Fósiles de China revelan el paisaje sonoro del período Jurásico, permitiendo a los científicos recrear las canciones de parientes antiguos de los grillos saltamontes. La investigación, liderada por Jun-Jie Gu, demuestra que estos insectos se comunicaban a través de vibraciones de las alas, produciendo llamadas de apareamiento distintas.
Los restos de estos insectos antiguos fueron descubiertos en la región de Daohugou en la zona rural de China, un paisaje caracterizado por bosques cálidos y húmedos, helechos gigantes y coníferas antiguas durante el período Jurásico, hace entre 200 y 145 millones de años. Los fósiles pertenecen a los ensiferanos, el grupo que abarca a los grillos saltamontes, los grillos y los grigs. Los investigadores analizaron las estructuras de las alas para comprender cómo estos insectos producían sonido.
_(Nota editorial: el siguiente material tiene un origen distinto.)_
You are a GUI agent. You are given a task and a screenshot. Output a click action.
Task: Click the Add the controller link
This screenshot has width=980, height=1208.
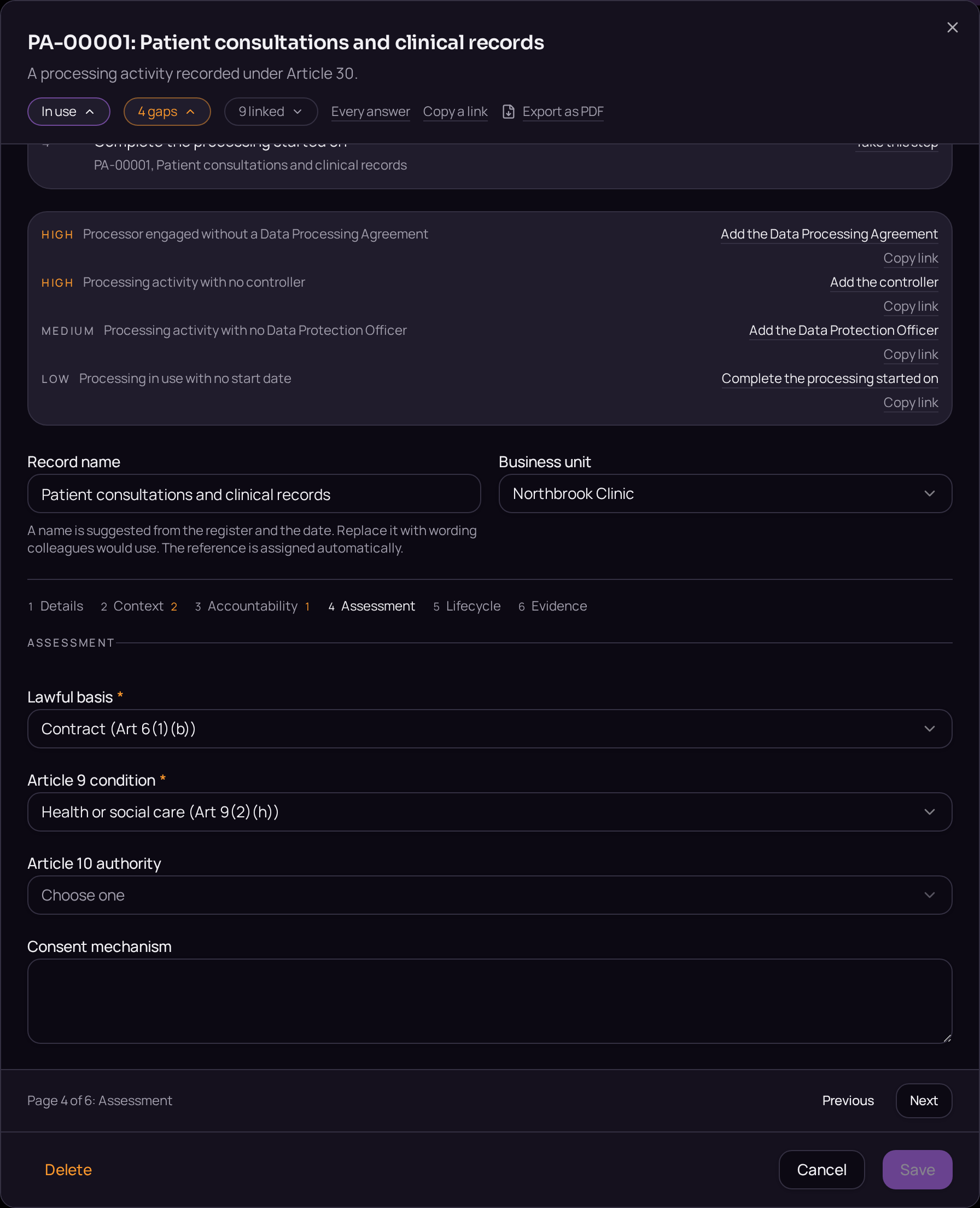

Según el biofísico Fernando Montealegre-Zapata de la Universidad de Lincoln en Inglaterra, las alas funcionan como "el violín de la naturaleza". Un ala presenta dientes microscópicos, y un rascador en la ala opuesta golpea estos dientes durante el cierre del ala, generando vibraciones amplificadas por la propia ala. Este proceso crea una "sílaba", la unidad fundamental del sonido. Al simular la acústica de las alas para 20 fósiles que representan nueve especies extintas – considerando el espaciamiento de los dientes, el tamaño de las alas y el área vibratoria – el equipo reconstruyó las llamadas de los insectos.
Para validar su metodología, los investigadores reprodujeron las llamadas de los grillos saltamontes, los grillos y los grigs modernos utilizando fotos de sus alas, confirmando que las mediciones necesarias para la determinación del sonido se pueden obtener a partir de imágenes de alas 2-D. El ritmo de estas sílabas sigue siendo incierto, por lo que el equipo utilizó un modelo de aprendizaje automático entrenado con datos de ensiferanos vivos, relacionando la forma del cuerpo, el tamaño y la temperatura con los patrones de llamada. Aplicando la temperatura de la selva jurásica, simularon el coro antiguo de insectos.
Roy Plotnick, un paleobiólogo de la Universidad de Illinois Chicago que no participó en el estudio, describió el trabajo como "muy emocionante", señalando la capacidad del equipo para demostrar que cada especie poseía un sonido único, potencialmente utilizado para el reconocimiento del compañero.